Time. Physicists after Einstein, tell us that time is relative to the great constant “c,” the velocity of light. We, however, still believe that clocks—in their relentless regularity—define time. Even my computer sets the digits of the hour and minute in the right corner of my screen. It reinforces this notion. My daughter buys a Barbie watch for $6, and it has a flawless digital readout of the hours, minutes, seconds, and month/day.
But that’s only one view. It’s what the ancient Greeks called "chronos," the march of hours and minutes and seconds. These crafty Greeks had another word for time, "kairos," the “opportunity” or “occasion.” That’s when time stands still. When the newlyweds,--settling into their comfortable honeymoon bed and breakfast—enjoy the ecstatic bliss of sexual union. When someone hears Handel’s “Messiah,” and the “Hallelujah” Chorus pierces her spirit. When a new acquaintance talks with you—over cappuccinos at your favorite café—and you realize you love the same painters, books, and music. It’s when the sun sets over an impossibly blue Pacific Ocean and your toes sink into the luscious white softness of Carmel Beach sand while you spy dolphins playing in the waves. (It truly happens—I’ve been there.) You savor the moment and realize it’s distinctive. You grasp the fullness of time. As the Jewish theologian, Abraham Heschel, framed it: “Every hour is unique and the only one given at the moment, exclusive and endlessly precious.” That’s kairos—when the undulating experience of life’s flow moves with depth and intensity.
In his playful and thoughtful novel, Einstein’s Dreams, the MIT physicist, Alan Lightman, imagines a variety of perceptions of time. He describes—in a similar mode to this distinction between kairos and chronos—a universe with “body time” and “clock time.” Lightman writes, "In this world, there are two times. There is mechanical time and there is body time. The first is rigid and metallic as a massive pendulum of iron that swings back and forth, back and forth. The second squirms and wriggles like a bluefish in a bay. The first is unyielding, predetermined. The second makes up its mind as it goes along."
At other times, I’ve described the world of kairos as “the theology of samba.” It’s the samba’s feel and sound that offer a musical analogy to the fullness of time.

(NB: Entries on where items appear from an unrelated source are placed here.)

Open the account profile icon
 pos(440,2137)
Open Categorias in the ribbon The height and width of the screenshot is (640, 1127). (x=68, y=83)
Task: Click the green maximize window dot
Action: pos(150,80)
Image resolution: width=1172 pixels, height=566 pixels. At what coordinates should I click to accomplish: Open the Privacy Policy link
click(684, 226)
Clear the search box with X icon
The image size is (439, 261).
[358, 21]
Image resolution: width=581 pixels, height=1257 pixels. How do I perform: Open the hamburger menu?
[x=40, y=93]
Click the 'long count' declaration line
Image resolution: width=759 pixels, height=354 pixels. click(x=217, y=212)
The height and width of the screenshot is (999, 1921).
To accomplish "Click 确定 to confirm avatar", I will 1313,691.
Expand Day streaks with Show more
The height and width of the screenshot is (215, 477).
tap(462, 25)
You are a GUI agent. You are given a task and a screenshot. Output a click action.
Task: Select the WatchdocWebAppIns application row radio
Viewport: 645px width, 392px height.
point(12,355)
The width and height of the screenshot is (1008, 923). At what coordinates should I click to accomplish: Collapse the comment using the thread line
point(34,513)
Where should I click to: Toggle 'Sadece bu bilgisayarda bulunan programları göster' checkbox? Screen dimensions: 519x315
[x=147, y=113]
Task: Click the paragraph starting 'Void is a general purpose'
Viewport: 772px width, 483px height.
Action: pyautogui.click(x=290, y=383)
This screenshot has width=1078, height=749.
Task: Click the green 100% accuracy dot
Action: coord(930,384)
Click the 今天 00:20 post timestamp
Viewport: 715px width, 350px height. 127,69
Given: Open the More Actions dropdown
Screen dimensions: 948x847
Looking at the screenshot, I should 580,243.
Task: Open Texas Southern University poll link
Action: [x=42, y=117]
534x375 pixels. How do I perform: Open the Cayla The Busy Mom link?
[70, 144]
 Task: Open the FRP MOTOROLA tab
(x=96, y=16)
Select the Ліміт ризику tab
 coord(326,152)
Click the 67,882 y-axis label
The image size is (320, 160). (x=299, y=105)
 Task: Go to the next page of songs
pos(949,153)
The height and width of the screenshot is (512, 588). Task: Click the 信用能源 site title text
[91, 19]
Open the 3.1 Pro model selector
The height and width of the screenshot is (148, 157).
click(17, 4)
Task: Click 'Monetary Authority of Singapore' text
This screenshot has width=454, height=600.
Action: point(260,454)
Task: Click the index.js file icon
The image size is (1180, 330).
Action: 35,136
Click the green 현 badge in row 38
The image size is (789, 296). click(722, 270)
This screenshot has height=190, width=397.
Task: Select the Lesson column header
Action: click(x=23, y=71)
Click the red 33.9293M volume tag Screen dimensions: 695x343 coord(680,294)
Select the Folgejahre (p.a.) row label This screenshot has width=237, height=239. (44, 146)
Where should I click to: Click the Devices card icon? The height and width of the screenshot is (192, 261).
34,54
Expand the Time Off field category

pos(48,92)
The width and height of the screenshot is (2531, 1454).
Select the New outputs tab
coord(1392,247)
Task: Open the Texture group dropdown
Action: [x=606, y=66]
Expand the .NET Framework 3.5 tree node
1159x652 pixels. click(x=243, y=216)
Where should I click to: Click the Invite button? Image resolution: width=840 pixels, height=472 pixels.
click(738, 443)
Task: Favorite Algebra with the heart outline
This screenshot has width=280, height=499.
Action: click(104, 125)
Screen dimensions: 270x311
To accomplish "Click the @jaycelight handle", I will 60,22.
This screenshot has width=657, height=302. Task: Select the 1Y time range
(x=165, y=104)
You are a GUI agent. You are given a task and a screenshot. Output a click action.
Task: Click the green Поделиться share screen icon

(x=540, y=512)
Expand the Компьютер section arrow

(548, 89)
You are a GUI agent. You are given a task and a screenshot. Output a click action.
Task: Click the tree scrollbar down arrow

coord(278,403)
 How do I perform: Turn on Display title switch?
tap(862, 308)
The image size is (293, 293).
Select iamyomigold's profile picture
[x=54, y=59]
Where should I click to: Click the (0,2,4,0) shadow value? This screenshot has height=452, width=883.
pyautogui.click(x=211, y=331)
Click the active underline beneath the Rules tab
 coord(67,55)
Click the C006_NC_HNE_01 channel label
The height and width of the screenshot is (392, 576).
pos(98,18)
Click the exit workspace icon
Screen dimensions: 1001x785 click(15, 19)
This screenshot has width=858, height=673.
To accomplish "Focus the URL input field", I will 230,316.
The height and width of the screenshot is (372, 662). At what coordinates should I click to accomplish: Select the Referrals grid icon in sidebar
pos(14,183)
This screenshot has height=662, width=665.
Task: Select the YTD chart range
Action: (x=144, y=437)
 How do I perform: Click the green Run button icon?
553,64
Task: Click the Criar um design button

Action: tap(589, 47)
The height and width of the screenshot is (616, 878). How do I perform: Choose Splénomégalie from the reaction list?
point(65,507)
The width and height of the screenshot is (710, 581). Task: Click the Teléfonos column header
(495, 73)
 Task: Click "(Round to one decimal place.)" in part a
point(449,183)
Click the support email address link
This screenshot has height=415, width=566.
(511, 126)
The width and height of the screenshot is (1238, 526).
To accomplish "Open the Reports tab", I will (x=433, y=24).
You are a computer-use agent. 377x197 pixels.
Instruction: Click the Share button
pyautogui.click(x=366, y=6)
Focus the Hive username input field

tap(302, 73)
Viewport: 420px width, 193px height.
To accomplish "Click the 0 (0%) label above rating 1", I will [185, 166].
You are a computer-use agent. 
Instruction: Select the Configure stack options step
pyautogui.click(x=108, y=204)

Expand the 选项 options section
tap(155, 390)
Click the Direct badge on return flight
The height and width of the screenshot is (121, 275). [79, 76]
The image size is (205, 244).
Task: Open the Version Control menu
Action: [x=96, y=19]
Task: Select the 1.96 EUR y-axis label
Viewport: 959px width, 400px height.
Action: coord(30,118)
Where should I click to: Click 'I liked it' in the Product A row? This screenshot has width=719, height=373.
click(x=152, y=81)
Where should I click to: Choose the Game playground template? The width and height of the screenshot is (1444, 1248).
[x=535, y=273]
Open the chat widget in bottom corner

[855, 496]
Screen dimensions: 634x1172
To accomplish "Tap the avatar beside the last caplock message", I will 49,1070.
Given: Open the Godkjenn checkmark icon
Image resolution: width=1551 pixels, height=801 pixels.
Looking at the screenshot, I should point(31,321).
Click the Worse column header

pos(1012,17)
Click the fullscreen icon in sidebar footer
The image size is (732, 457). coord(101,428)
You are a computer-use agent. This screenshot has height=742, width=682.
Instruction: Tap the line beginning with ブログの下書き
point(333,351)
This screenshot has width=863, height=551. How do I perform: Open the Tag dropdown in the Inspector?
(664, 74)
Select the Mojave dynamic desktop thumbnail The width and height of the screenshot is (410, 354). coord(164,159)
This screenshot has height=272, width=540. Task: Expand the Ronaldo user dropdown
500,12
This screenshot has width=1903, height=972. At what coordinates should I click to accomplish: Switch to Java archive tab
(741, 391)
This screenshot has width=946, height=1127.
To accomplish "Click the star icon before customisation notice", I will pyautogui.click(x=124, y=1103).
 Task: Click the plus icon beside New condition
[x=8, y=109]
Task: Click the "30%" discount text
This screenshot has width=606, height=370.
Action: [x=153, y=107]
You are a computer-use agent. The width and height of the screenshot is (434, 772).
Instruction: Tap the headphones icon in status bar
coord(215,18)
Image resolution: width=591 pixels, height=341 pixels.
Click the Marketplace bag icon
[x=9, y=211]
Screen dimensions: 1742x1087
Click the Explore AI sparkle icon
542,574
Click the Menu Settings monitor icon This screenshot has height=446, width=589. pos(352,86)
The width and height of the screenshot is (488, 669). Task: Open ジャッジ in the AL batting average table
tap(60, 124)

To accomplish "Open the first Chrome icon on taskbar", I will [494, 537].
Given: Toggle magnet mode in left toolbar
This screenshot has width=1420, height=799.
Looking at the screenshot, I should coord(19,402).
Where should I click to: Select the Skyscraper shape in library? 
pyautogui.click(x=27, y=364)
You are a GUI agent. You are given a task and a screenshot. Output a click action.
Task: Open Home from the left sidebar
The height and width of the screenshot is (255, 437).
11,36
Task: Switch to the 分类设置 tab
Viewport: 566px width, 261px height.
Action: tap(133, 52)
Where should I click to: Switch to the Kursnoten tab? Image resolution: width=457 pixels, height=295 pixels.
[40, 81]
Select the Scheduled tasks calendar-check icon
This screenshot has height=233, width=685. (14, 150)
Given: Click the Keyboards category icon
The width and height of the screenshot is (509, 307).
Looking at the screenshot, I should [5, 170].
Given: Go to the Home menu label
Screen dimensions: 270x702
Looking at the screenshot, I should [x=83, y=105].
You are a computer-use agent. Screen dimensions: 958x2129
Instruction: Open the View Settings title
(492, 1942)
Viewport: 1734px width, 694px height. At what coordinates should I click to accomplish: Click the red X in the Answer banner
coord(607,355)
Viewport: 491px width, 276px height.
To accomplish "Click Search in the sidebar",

I had the opportunity to ask the world-class bassist, Abraham Laboriel about this mesmerizing rhythm. He beautifully illustrated the nature of a samba: “It has to sound like an egg rolling.” A samba is not a perfectly round ball with even rotations, or a John Philip Sousa march, which moves in mechanical order. It feels oblong, where it takes just a little more effort to get over the ends. The feel is tensive. Electronic drum machines have tried to mimic most music feels, but it has never achieved the egg-like samba because a samba needs a human touch. It needs a beating heart. When we become mechanized by the technologies around us—used by them and not using them—we lose the samba.
I sometimes summarize the search for a deep spiritual life as grooving with God’s rhythm in our rigid, chronos-oriented mechanistic world. How do we get into this groove? We first learn to be silent, to mute out the homogenizing rhythms of technology that conflict with God’s. Then we are free to immerse ourselves in a world filled with the pulls and sounds of other beats never losing our sense of God’s samba.